About

Spark is a leader in the field of gene therapy, seeking to transform the lives of patients by developing one-time, life-altering treatments for debilitating genetic diseases. We initially are applying our integrated platform, which was developed over two decades at The Children?s Hospital of Philadelphia (CHOP), to treat rare diseases where no, or only palliative, therapies exist. The gene therapy vectors used in our programs are engineered using an adeno-associated virus, or AAV, which are designed to encapsulate a genetic sequence and have been demonstrated to be effective vehicles for delivering genetic material into targeted cells, providing unique advantages over alternative therapeutic approaches. Our most advanced product candidate, SPK-RPE65, is intended to treat rare blinding conditions caused by mutations in the RPE65 gene, and in earlier clinical studies showed promising evidence of its ability to safely and durably restore vision in patients. In November 2014, we announced that SPK-RPE65 received breakthrough therapy designation from the U.S. Food and Drug Administration. Breakthough therapy designation is intended to expedite the development and review of investigational therapies for serious or life-threatening conditions where initial clinical evidence demonstrates a significant improvement over existing therapies. We currently are conducting a fully-enrolled, Phase 3 pivotal clinical trial of SPK-RPE65 and we anticipate reporting final results from this trial during the second half of 2015. We are leveraging SPK-RPE65 to address a broad spectrum of other inherited retinal dystrophies, or IRDs, caused by different genetic mutations.
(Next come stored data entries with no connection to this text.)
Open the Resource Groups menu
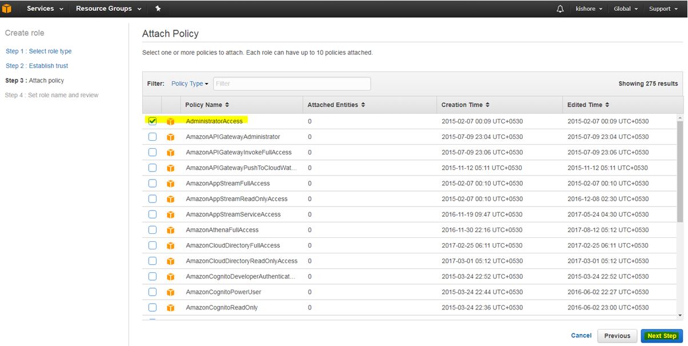 point(108,9)
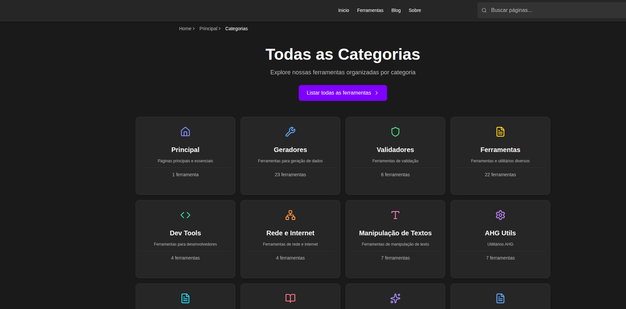This screenshot has height=309, width=626.
Task: Go to the Blog menu item
Action: tap(396, 10)
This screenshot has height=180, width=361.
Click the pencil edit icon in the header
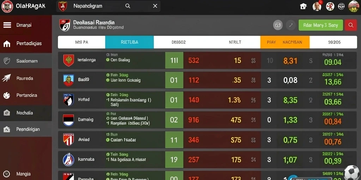[291, 25]
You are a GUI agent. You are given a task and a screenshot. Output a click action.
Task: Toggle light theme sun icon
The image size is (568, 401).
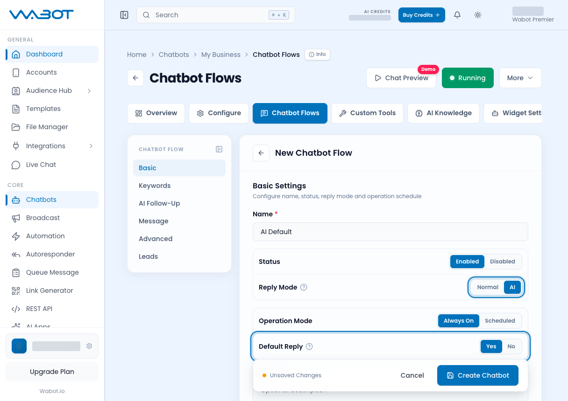pyautogui.click(x=478, y=15)
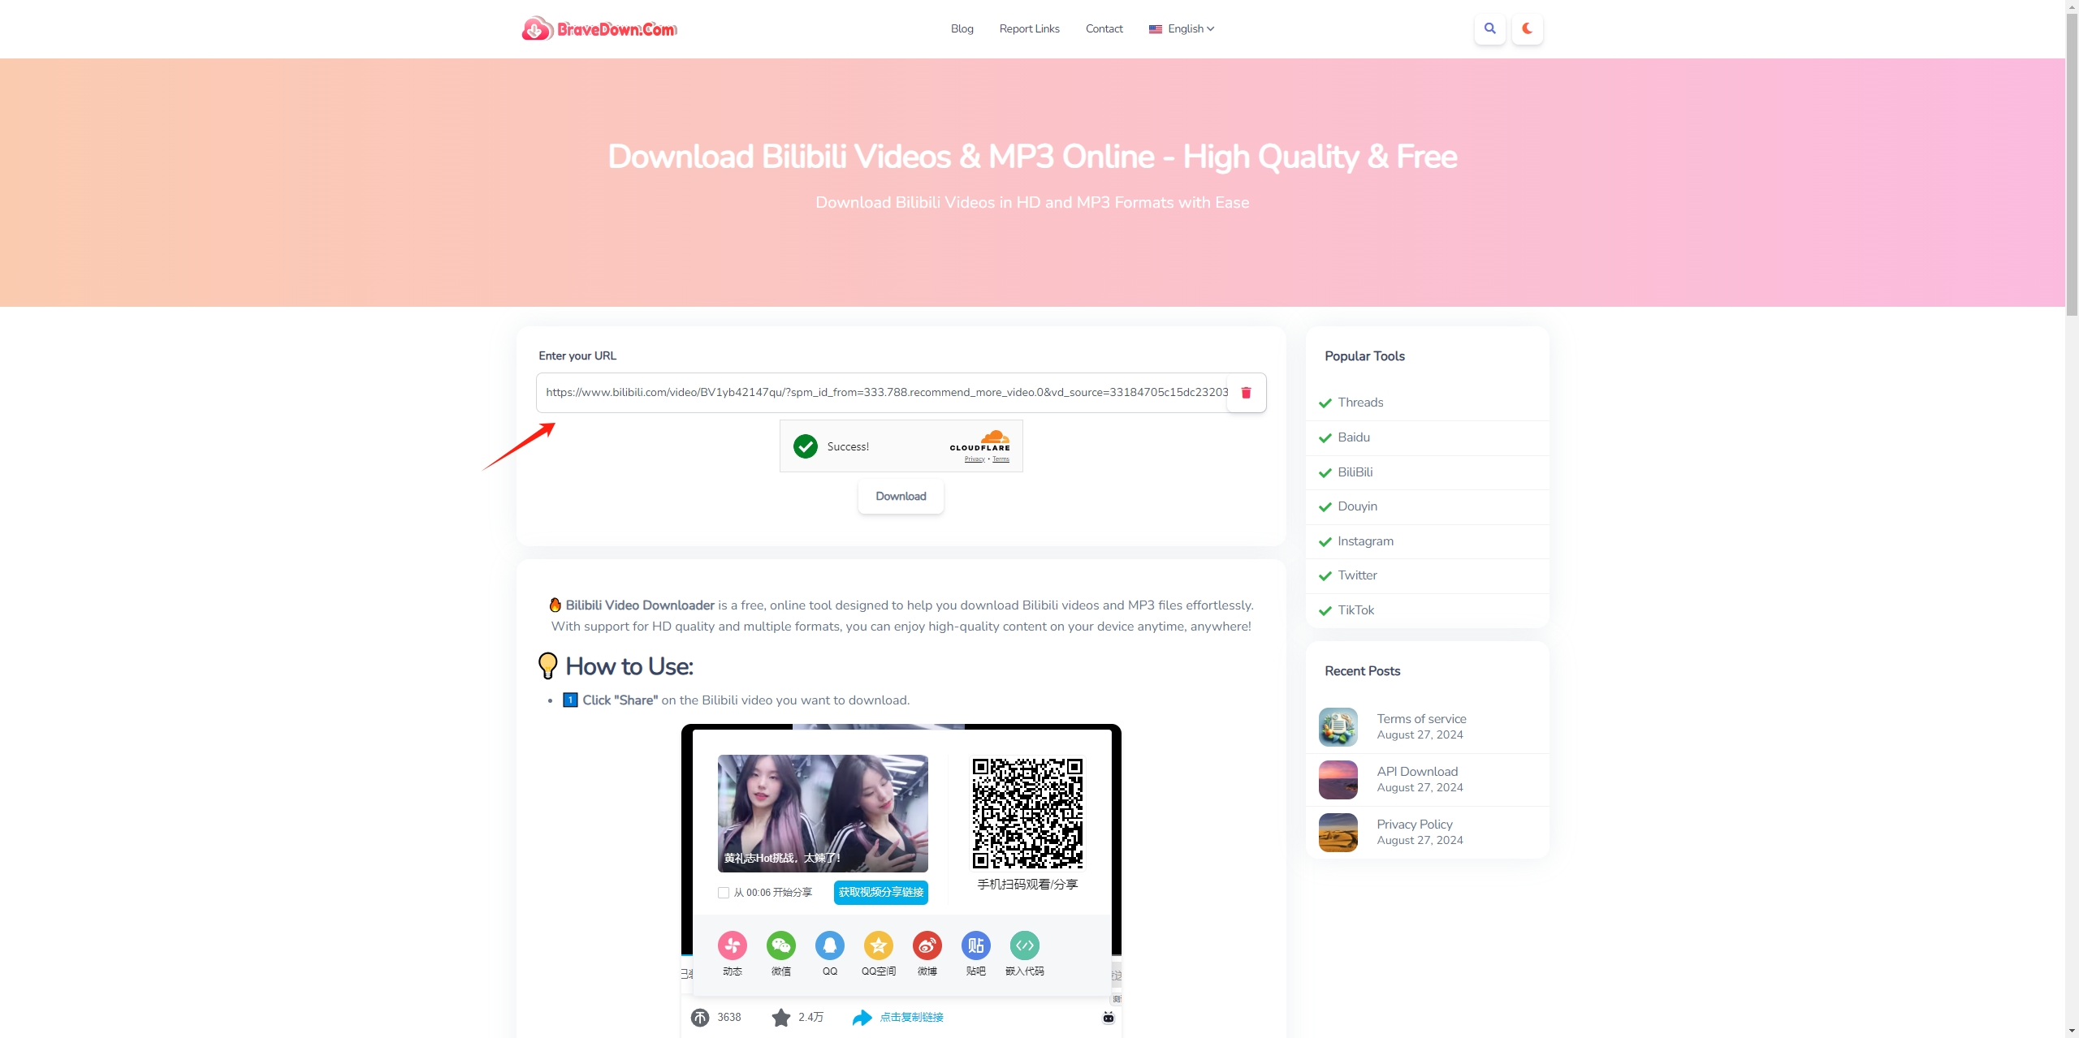
Task: Click the Contact menu item
Action: point(1103,28)
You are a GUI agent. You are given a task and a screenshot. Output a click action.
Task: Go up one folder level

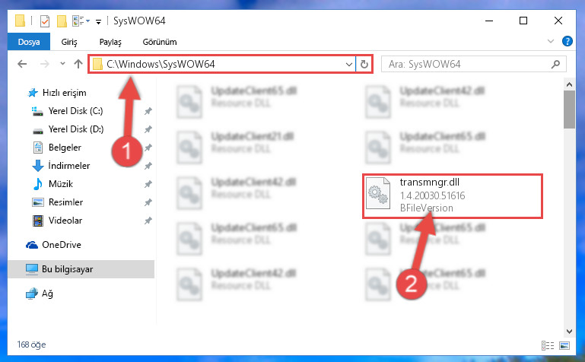78,64
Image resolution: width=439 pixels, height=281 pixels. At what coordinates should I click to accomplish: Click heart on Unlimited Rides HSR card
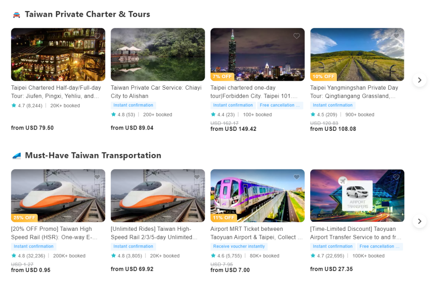(x=197, y=177)
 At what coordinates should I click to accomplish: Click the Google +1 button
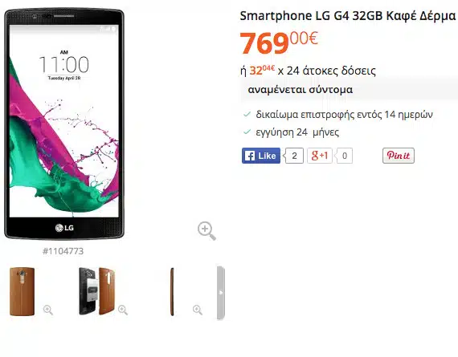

Our first such follow-on product candidate is SPK-CHM for the treatment of Choroideremia, for which we have initiated enrollment of a dose-escalating, Phase 1/2 clinical trial. We expect to begin dosing patients in this trial in the first quarter of 2015. We have also established a pipeline of gene therapy candidates to treat hematologic disorders and neurodegenerative disorders, including SPK-FIX, a program for the potential treatment of hemophilia B through a global collaboration with Pfizer Inc., or Pfizer.